By Peter Balakian
Each time I’ve come to Yerevan in the past decade the city has surprised me with its evolving elegance and cultural richness. The downtown has an energy that is a long way from the sleepy Soviet city I first visited in the 1980s. Walking the shady avenues off Republic Square on a recent visit, I found the city has become a hip place, with wine bars, microbreweries, cafes, art galleries, boutiques selling crafts and carpets, an ever-new array of restaurants, as well as upscale hotels and clothing stores. The new mood is defined by the millennial generation’s role in the velvet revolution of this past spring. After weeks of peaceful protests, the civil society has pushed from power an old regime that much of the nation viewed as dysfunctional and corrupt, representing a continuation of old Soviet mentalities. When Nikol Pashinyan, a prominent journalist, activist and former parliamentarian became prime minister on May 8, a sense of a new era enveloped the country.

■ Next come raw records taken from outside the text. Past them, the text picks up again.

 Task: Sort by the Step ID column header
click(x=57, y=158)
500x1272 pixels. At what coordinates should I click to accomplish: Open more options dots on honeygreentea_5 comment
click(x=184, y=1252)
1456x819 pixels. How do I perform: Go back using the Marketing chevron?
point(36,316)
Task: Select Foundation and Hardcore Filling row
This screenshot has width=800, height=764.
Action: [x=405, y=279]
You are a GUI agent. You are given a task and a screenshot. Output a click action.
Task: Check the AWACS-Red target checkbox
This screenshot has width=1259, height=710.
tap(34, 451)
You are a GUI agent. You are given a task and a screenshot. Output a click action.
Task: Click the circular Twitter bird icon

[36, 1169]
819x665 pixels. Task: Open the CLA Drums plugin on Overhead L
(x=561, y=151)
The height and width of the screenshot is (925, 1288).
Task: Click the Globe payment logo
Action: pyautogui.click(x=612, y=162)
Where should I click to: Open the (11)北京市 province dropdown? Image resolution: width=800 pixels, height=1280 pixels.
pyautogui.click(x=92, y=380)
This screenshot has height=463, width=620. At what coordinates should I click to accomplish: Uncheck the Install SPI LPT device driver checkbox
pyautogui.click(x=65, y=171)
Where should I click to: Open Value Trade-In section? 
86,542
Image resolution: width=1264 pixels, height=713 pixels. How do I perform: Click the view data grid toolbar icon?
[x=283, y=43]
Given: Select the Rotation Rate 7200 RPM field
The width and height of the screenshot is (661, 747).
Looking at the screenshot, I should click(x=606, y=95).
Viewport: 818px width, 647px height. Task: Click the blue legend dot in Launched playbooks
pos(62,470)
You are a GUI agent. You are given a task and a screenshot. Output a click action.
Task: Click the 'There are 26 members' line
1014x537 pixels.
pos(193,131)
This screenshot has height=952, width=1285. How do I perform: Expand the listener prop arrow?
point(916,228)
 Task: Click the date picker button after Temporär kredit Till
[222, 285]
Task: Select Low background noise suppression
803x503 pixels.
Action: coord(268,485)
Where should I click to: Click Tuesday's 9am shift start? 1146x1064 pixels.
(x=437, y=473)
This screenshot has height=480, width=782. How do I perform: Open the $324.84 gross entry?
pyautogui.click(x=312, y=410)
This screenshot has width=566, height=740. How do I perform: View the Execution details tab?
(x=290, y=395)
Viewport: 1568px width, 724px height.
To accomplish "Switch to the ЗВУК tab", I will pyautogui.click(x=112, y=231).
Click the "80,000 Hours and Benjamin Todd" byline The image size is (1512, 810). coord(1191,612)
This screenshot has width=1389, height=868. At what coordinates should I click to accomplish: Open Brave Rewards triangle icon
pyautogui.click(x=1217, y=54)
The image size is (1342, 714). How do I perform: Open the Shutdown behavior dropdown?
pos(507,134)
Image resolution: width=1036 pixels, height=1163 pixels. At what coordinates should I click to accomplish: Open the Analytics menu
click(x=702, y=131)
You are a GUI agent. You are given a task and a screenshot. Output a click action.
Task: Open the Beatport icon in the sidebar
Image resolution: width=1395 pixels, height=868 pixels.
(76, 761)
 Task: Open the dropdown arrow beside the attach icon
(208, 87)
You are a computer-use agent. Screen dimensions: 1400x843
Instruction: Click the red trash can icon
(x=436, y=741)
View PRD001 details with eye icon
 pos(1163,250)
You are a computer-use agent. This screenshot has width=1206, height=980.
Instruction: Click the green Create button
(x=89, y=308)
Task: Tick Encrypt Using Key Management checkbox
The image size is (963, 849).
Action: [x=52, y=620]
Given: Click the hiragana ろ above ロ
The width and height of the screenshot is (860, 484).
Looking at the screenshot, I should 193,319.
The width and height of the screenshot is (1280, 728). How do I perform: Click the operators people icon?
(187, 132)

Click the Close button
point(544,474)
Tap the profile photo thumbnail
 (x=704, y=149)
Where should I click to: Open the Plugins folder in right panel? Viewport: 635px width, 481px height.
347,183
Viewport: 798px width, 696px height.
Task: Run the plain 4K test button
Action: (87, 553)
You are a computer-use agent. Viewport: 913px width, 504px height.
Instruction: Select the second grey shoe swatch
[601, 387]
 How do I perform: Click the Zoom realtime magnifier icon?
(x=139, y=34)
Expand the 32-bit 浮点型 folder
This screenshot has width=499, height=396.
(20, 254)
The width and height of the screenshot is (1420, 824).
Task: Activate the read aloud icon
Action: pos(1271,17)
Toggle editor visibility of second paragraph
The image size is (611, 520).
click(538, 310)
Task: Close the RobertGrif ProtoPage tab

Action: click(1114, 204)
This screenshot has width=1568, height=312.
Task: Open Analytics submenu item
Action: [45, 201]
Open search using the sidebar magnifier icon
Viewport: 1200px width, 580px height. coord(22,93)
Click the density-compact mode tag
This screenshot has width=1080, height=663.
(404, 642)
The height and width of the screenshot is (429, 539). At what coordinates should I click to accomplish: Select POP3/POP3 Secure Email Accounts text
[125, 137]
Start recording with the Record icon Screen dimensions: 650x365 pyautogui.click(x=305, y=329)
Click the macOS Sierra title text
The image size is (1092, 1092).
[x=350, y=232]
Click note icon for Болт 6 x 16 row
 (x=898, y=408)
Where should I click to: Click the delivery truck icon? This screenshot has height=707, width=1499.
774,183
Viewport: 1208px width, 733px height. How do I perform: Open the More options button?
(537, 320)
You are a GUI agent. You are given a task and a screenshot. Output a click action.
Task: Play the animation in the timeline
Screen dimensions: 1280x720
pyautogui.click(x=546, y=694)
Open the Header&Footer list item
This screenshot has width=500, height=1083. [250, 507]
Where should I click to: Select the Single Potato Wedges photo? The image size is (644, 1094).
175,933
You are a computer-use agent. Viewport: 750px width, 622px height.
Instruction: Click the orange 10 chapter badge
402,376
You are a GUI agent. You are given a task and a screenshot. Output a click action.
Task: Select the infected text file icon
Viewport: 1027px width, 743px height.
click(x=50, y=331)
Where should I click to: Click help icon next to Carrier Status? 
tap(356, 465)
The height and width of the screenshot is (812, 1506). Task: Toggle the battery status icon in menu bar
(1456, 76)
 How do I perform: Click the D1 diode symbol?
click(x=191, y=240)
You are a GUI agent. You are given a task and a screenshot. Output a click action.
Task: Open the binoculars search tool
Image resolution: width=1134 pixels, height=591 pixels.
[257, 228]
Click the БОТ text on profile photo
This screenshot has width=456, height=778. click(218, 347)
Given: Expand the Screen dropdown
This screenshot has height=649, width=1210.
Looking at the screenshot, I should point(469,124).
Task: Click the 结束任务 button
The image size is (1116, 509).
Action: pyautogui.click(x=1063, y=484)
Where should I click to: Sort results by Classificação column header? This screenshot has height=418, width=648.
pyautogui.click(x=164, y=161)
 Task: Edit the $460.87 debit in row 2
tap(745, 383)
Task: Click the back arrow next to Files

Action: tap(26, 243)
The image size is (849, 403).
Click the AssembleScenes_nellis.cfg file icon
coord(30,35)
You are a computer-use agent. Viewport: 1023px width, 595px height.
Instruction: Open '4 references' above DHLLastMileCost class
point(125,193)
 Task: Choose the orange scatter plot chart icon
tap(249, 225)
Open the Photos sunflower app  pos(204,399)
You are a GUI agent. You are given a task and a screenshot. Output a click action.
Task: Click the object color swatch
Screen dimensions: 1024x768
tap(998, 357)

In June I sat in a vine-trellised courtyard restaurant and art gallery on Abovian Street with Armen Ohanyan, a young fiction writer, and Arevik Ashakharoyan, a literary agent. I was hearing Armenia’s new voices of optimism. “Soviet minds are a thing of the past,” Mr. Ohanyan said. “The new generation, born after the fall of the Soviet Union, is playing a big role in the new democracy,” Ms. Ashakharoyan said. “We are tech-savvy and have no ties to the corrupt Soviet past.” “We feel a new future,” Mr. Ohanyan added. “The reign of oligarchs is over.”